Once hailed as "America's Pastime," baseball is now facing a significant decline in popularity. According to a study by the Aspen Institute, the number of children aged 13-17 who regularly played baseball dropped by 16.8% between 2019 and 2020. This trend is not limited to young players; viewership of Major League Baseball (MLB) has also been steadily declining since 1992, from 21.98 million viewers down to 7.51 million in 2022.
Reasons Behind the Decline
Several factors contribute to this downward trend. One major reason is the increasing competition from other sports. Younger generations seem to prefer faster-paced games like basketball or lacrosse, which offer more action and require less patience than baseball.
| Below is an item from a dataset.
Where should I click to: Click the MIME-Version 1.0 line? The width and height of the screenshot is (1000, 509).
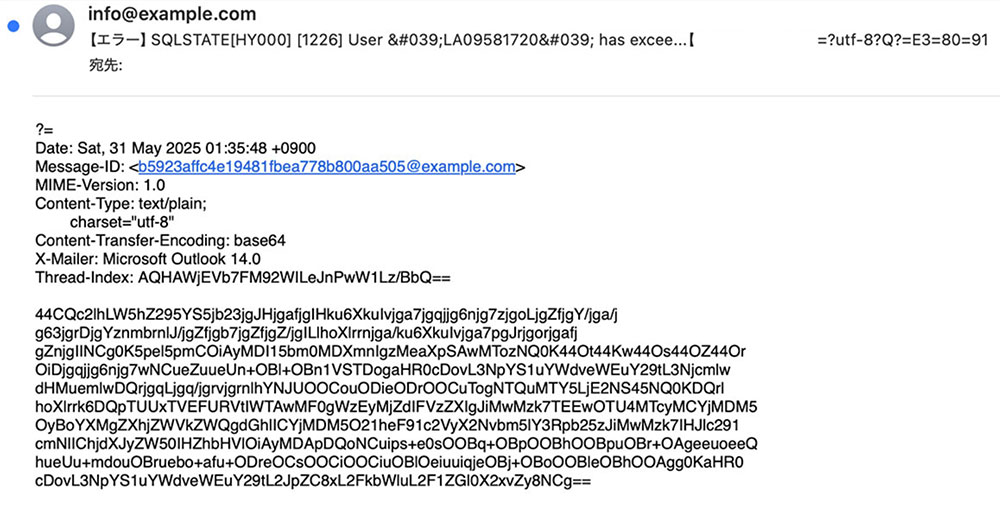pyautogui.click(x=100, y=185)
Moreover, the length of baseball games has increased over the years, with the average nine-inning game lasting three hours and 10 minutes in 2021, up from two hours and 33 minutes in 1960. This slow pace, coupled with a long season of 162 regular games, may deter potential fans who find the sport too time-consuming.
Another issue is the lack of recognizable stars in baseball. In an era where fans often root for players over teams, the absence of well-known figures in baseball could be detrimental. For instance, Mike Trout, arguably the best MLB player of the last 50 years, has only about two million followers on Instagram, far behind NFL star Odell Beckham Jr.'s 15 million and NBA great LeBron James' 100 million.
The Impact on Attendance and Revenue
Despite the declining popularity, baseball remains a profitable business. In 2022, the MLB regular season saw a total attendance of 64,566,636, generating substantial revenue. However, this figure represented a 5.9% drop compared to pre-COVID 2019, marking the ninth consecutive season of declining attendance.
Can Baseball Regain Its Popularity?
The future of baseball may seem uncertain, but it's not all doom and gloom. There are several proposed solutions to make baseball more appealing again. These include enforcing a time limit for pitchers, limiting the number of times a pitcher can "step off" or attempt a pick-off between pitches, and removing the human element from calling balls and strikes.
Moreover, marketing the true superstars of the game, fueling individual rivalries, and tapping into popular culture could help boost baseball's appeal, especially among younger audiences.
While baseball may no longer hold the title of "America's Game," it is far from dying. The sport faces challenges, but with the right strategies and adaptations, it can regain its former glory. After all, baseball has weathered numerous changes since its inception in 1876 and has always found a way to bring people together. With some innovation and adaptation, there's no reason why it can't continue to do so.